Document section.

--------------------------------

Studio album by Steve Roach
- Released: August 1, 2009
- Recorded: at The Timeroom in Tucson, Arizona
- Genre: Ambient
- Length: 73:54
- Label: Timeroom Editions
- Producer: Steve Roach

Steve Roach chronology
| Destination Beyond (2009) | Afterlight (2009) | Immersion : Four (2009) |

Audio sample
- file; help;

= Afterlight (album) =

Afterlight (2009) is an album by the American ambient musician Steve Roach.

==Production==
Afterlight was created in the spring of 2009 over a period of several months. Steve Roach kept the piece in continual low-volume playback during periods of repose or contemplation. Roach would then modify and refine Afterlight into the flowing soundscape released to the public.

Afterlight can be considered a sequel to Dynamic Stillness: its creation originated immediately upon the completion of the latter album; a quote inside the album artwork reads, "after the stillness...comes the afterlight"; and both albums feature stark landscape-themed artwork created by Michal Karcz.

--------------------------------

Supplied material.
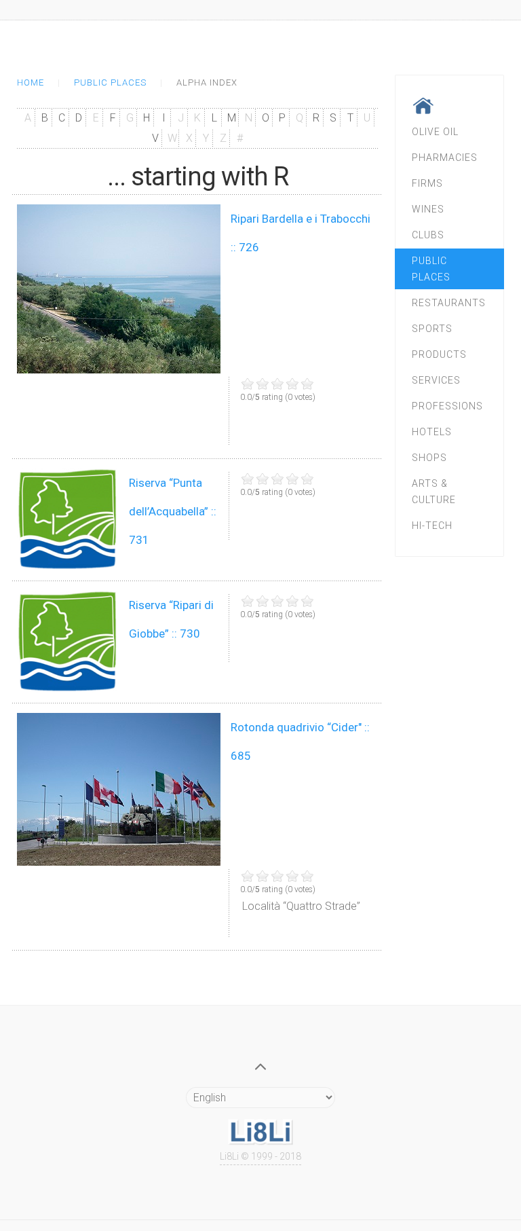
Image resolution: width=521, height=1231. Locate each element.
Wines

--------------------------------

Complete the following.
1/ Where was the Afterlight album recorded, according to the article about it?
2/ Which album titles appear anywhere in the Afterlight article? Name every one.
3/ Extend the Afterlight article, starting right after its final sentence.

Answers for the exercise.
1/ At The Timeroom in Tucson, Arizona.

2/ Afterlight, Destination Beyond, Immersion : Four, Dynamic Stillness

3/
Steve Roach deems Afterlight to be a companion piece to the two other long-form releases, Destination Beyond and Immersion : Four, which were composed within the same timeframe, released within the same 24-hour period, and are interconnected in their "pursuit of timelessness."

==Album artwork==
The photographs used in the artwork were created by Michal Karcz, known for his use of desaturation and narrow range of hues. The Digipak album opens flat, connecting the images, resulting in widescreen landscapes on the inside and reverse side of the album. The artwork layout was realized by Sam Rosenthal.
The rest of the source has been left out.